BUFFALO – Although no official announcement has been made, thn.com has learned that the Canadian Hockey League will release its players to the Canadian Olympic team, which means there’s a good chance Jordan Kyrou and Victor Mete of Canada’s World Junior team will be on the roster when it’s announced next week.
“Hockey Canada has our full support,” CHL president David Branch told thn.com via text when asked about the status of junior players and the Olympics.
Kyrou, who leads Canada in scoring with nine points in the tournament and is only three points out of the Ontario League scoring lead despite missing the past three-plus weeks with the World Junior team, has long been speculated as a candidate for the Olympic team. Mete’s situation isn’t clear, since he’s on loan to the Canadian World Junior team from the Montreal Canadiens. If the Canadiens recall him and keep him in their lineup, he will obviously be ineligible to play in the Olympics. But if they opt to return him to the London Knights as expected, he would be able to go as a junior player.

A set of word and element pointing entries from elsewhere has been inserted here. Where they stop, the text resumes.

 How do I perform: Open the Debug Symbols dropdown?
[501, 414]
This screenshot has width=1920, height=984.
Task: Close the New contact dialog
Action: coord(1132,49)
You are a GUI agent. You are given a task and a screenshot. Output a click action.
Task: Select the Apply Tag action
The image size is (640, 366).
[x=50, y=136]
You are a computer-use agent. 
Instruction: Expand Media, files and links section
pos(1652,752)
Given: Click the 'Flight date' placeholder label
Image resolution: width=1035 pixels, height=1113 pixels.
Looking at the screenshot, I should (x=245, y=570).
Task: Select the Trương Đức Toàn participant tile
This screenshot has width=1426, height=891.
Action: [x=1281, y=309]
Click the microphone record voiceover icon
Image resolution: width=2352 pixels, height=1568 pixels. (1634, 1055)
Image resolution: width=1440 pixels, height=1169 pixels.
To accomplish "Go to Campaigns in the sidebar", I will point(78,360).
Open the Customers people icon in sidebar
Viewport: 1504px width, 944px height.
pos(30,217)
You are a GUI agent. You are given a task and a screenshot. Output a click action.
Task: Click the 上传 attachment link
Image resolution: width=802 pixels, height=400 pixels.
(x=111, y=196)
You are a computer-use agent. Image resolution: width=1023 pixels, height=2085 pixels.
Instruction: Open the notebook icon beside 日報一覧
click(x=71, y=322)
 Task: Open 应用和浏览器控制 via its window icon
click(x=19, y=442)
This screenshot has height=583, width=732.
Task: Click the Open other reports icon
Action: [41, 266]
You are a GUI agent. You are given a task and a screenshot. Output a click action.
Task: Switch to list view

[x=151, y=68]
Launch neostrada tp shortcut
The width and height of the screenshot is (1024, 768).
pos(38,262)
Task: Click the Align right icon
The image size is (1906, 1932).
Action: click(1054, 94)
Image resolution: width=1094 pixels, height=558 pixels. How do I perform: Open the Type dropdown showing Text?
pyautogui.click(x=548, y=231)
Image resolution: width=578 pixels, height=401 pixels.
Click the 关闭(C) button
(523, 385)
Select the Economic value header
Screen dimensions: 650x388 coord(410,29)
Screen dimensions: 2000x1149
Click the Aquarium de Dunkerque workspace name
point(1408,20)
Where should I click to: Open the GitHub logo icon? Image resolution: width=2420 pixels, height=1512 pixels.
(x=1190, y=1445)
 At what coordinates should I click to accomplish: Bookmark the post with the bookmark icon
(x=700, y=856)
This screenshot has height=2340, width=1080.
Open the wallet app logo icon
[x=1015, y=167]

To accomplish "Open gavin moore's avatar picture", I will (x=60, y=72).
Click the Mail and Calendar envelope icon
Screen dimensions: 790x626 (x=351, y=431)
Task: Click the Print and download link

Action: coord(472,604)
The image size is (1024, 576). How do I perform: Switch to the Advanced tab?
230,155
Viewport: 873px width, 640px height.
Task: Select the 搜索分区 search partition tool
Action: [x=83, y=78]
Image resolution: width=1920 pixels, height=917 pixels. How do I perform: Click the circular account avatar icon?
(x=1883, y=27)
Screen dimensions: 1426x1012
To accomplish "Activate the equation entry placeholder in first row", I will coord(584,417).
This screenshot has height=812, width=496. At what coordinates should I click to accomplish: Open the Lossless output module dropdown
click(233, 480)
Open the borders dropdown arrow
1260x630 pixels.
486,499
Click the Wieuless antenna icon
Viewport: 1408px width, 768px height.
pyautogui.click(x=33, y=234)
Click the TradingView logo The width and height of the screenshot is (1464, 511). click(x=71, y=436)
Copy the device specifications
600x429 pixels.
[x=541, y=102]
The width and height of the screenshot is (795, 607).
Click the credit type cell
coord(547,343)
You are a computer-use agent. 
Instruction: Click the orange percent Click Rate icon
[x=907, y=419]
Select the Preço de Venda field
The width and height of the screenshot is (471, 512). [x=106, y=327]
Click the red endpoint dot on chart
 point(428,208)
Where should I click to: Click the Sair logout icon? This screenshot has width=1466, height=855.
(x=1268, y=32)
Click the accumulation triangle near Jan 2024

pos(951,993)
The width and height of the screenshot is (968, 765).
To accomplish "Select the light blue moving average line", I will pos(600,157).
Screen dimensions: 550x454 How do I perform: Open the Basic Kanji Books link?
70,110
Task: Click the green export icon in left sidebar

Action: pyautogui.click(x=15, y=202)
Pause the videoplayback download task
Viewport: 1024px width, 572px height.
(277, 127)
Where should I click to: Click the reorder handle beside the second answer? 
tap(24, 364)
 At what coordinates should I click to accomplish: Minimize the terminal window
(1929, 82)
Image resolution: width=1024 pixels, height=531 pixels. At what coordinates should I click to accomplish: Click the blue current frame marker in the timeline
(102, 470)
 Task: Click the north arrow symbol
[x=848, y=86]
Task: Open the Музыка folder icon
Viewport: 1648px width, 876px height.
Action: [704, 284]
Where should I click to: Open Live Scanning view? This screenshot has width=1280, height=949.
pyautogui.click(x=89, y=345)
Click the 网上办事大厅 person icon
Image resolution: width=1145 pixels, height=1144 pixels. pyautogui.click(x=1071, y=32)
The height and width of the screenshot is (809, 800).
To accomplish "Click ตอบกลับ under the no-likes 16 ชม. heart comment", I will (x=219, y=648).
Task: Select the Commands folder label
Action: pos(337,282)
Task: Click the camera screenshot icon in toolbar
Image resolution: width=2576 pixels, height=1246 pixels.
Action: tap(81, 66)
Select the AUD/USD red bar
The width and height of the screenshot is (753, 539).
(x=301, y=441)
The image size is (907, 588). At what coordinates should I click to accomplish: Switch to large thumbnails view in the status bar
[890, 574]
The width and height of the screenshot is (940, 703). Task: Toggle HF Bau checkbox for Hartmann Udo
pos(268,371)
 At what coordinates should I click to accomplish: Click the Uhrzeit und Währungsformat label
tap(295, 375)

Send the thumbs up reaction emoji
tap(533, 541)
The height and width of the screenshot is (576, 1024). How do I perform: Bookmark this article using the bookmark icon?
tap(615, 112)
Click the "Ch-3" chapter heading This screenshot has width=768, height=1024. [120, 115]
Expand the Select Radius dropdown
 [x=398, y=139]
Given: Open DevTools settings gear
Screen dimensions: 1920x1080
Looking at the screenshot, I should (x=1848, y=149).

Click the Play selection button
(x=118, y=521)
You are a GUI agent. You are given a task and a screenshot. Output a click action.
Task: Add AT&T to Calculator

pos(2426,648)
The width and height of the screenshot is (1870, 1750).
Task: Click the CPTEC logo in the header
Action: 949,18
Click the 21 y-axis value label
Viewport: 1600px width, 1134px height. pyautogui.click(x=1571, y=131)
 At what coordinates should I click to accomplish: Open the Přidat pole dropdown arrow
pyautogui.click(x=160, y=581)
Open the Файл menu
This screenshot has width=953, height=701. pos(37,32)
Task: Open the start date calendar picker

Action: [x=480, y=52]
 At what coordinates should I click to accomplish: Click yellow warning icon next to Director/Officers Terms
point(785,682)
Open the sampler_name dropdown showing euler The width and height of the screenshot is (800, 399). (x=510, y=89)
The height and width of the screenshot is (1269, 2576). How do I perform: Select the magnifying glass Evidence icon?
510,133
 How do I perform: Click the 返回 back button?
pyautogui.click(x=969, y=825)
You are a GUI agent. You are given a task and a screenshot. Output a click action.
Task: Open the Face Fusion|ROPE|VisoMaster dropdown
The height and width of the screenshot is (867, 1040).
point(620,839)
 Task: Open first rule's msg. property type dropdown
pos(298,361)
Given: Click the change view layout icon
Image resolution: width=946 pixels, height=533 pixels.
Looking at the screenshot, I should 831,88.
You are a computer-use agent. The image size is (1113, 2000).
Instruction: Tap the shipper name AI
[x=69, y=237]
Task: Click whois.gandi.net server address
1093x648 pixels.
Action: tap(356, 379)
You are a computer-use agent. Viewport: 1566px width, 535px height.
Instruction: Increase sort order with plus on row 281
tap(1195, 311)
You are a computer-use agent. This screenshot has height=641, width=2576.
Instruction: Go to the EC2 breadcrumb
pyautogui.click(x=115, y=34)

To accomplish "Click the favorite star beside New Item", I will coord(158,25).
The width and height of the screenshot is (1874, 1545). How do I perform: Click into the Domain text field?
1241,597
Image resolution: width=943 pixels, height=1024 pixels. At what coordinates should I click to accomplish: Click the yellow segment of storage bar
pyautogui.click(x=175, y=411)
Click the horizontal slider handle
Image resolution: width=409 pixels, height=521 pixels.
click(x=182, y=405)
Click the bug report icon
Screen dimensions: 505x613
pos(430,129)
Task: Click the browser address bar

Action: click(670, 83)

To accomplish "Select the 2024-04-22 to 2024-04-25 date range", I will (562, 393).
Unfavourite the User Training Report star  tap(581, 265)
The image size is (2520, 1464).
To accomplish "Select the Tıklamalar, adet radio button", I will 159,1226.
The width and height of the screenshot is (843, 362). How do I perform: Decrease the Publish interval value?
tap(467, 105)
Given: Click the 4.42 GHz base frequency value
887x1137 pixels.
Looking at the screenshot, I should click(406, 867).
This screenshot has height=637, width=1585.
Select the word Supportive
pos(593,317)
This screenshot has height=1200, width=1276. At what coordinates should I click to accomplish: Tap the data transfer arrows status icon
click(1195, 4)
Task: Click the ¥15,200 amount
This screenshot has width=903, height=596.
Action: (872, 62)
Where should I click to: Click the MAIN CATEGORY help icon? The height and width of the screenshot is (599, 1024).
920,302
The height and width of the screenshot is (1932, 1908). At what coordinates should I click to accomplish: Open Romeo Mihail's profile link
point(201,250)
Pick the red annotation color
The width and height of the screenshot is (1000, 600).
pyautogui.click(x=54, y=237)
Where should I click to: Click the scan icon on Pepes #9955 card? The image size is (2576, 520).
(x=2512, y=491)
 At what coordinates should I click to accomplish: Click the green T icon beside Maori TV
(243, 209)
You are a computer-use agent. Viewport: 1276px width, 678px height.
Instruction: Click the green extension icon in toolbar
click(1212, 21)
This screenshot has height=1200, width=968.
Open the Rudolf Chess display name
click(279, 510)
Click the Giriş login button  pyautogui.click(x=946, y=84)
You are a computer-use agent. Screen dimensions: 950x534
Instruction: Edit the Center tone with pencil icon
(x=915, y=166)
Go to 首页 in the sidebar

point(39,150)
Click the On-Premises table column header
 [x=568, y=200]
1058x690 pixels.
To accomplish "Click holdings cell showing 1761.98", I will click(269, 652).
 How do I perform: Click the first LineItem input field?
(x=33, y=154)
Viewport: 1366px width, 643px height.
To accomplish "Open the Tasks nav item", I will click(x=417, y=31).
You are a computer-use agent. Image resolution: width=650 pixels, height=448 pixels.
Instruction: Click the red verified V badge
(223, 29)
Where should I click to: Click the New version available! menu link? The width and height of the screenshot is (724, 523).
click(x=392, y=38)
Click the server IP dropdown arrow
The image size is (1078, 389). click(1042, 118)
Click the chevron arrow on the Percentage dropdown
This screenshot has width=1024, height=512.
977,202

Things with Mete are further clouded by the fact that he was injured in the outdoor game against USA Dec. 29. He played limited minutes in Canada’s game against Denmark, then missed the quarterfinal against Switzerland before logging more than 21 minutes of ice time in Canada’s 7-2 win over the Czech Republic in the semifinal Thursday night. Also, if Mete is sent back to junior, there’s a good chance his OHL rights could be traded before the league’s trade deadline next Wednesday, one day before the Canadian Olympic roster is announced. The Knights have already traded leading scorer Cliff Pu and even though they’re in second place in their division and are 8-1-1 in their past 10 games, it appears they don’t view themselves as serious playoff contender this season and are looking to the future. World Junior and London Knights teammate Robert Thomas, who has also been mentioned as a candidate for the Olympic team, could also be on the trade block when he returns.
Another name that has been batted around when it comes to the Canadian Olympic team is Anaheim Ducks prospect Sam Steel, who enters tonight’s gold medal game second in scoring on the Canadian team with eight points. Steel is a member of the Regina Pats of the Western League, who will be hosting the Memorial Cup and receive an automatic berth in the tournament, so losing Steel would not impact their fortunes as much.
Another interesting case is defenseman Cale Makar, who leads all defensemen in scoring in the tournament and has been a key element of Canada’s devastating power play, which is clicking at 52.5 percent after going 3-for-4 against the Czechs in the semifinal. Makar, who was picked fourth overall by the Colorado Avalanche in last June’s draft, plays for the University of Massachusetts-Amherst. Makar, in fact, was asked by the Canadian Olympic team to play in the Karjala Cup in Finland in November.
“I kind of just wanted to stick with my NCAA team,” Makar said. “I felt that was a little too big of a step at the time.”
(It was at this point in the proceedings that a media relations officer with Hockey Canada interjected and told reporters they were not allowed to ask questions about anything not related to the World Junior Championship and then told Makar to limit his answers only to things related to the tournament.)
Even though the NHL has barred all American League players under NHL contracts from playing in the Olympics, the same provision does not apply to junior players who have signed NHL deals, something both Kyrou (with the St. Louis Blues) and Mete have done.
“Junior players are not playing under NHL contracts while they continue to be junior players,” NHL deputy commissioner Bill Daly told thn.com in an email. “I would expect that if any were to be invited, it would be done with the prior consultation and approval of the player’s NHL team, but no, there would be no resistance or concern from an NHL perspective.”